2.未提出质粒或质粒得率较低,该怎么办?
| 可能原因 | 方案建议 |
|---|---|
| 质粒拷贝数低 | 更换具有相同功能的高拷贝数载体。 |
| 大肠杆菌老化 | 建议涂布平板培养后,挑选新菌落进行液体培养。 |
| 菌体中无质粒 | 有些质粒本身不能在某些菌种中稳定存在,经多次转接后有可能造成质粒丢失。另外,检查筛选用抗生素使用浓度是否正确。 |
| 碱裂解不充分 | 菌体培养液使用过量会导致菌体裂解不充分,可减少菌体用量或增加溶液的用量。对低拷贝数质粒,提取时可加大菌体用量并加倍使用溶液。 |
| 吸附柱过载 | 不同产品中吸附柱吸附能力不同,如果需要提取的质粒量很大,建议分多次提取。
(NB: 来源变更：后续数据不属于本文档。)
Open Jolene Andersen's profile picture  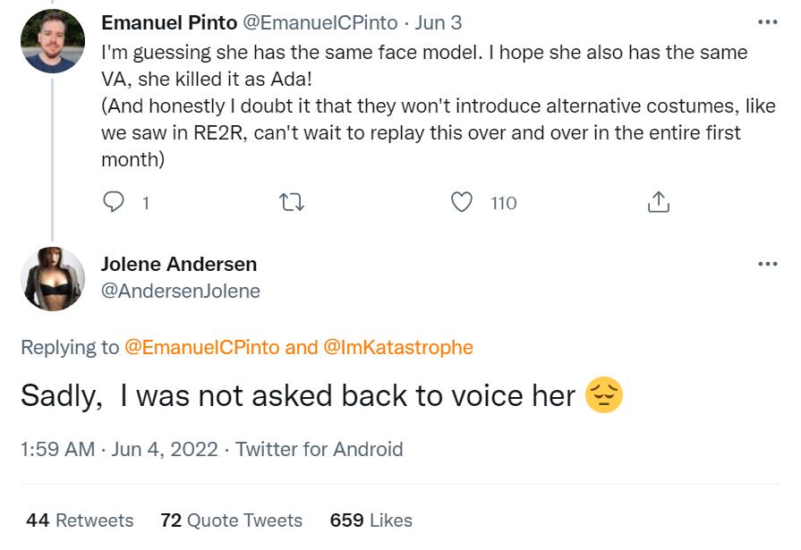pyautogui.click(x=52, y=278)
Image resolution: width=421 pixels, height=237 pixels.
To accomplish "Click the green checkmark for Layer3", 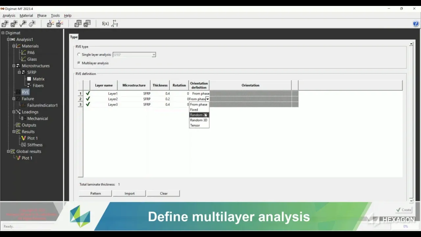I will coord(87,104).
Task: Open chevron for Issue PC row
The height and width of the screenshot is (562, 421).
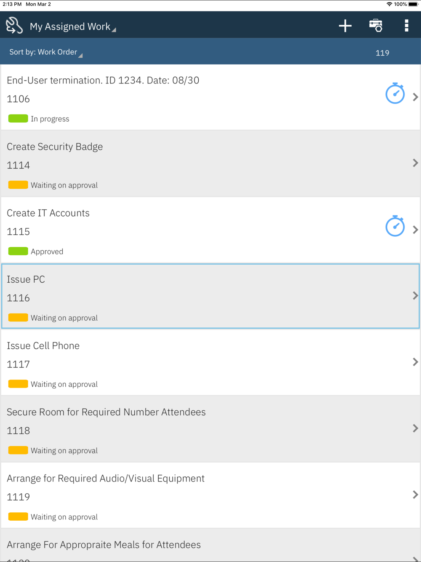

如果用富集培养基,例如TB或2×YT,菌液体积必须减少;若质粒是非常高的拷贝数或宿主菌具有很高的生长率,则需减少LB培养液体积。 |
| 溶液使用不当 | 温度较低时可能出现浑浊,最好置于37℃保温片刻直至溶液清亮才能使用。 |
| 质粒未全部溶解 | 洗脱溶解质粒时,建议适当加温或延长溶解时间。 |
| 乙醇残留 | 漂洗液洗涤后应离心尽量去除残留液体,再加入洗脱缓冲液。 |
| 洗脱液加入位置不当 | 洗脱液建议加在硅胶膜中心部位以确保洗脱液会完全覆盖硅胶膜的表面以达到最大洗脱效率。 |
3.从革兰氏阳性菌中提取质粒时在悬浮液中加入溶菌酶有什么用?
革兰氏阳性菌有一层细胞壁,必须加入溶菌酶才能使细胞壁溶解。
4.如何根据实验的实际需要选择不同合适的产品?
从提取量的角度出发:1-20μg,选择小量提取试剂盒;20-40μg,应选择中量提取试剂盒;大于40μg,应选择大量提取试剂盒。
从纯度的角度出发:,包括酶切、PCR、测序、文库筛选、连接和转化这些常规操作,普通纯度的质粒就可以满足要求;但是转染实验,要使用高纯度质粒提取试剂盒才能满足要求。
从宿主菌的角度出发:分为普通细菌质粒提取试剂盒、G+菌质粒提取试剂盒和酵母菌质粒提取试剂盒,根据情况进行选择。
5.细菌离心加入溶液I蜗旋振荡后,菌液浑浊,加入溶液II后,菌液依旧浑浊怎么处理?
(1)、首先确认问题是不是出在在溶液II上。看看10%SDS是否是澄清的?NaOH是否是有效的?如果使用的是试剂盒,也要首先确认溶液II是否澄清没有沉淀?
(2)、细菌浓度过高了,适当调整增加溶液I/II/III的体积。
(3)、“杂菌”污染,如果菌液生长快的离谱,就有可能被杂菌污染。这种情况一般表现为和目的菌有相同的抗性,生长速度异常,能够提出质粒,跑胶的条带也异常的亮,但产物不是自己想要的质粒。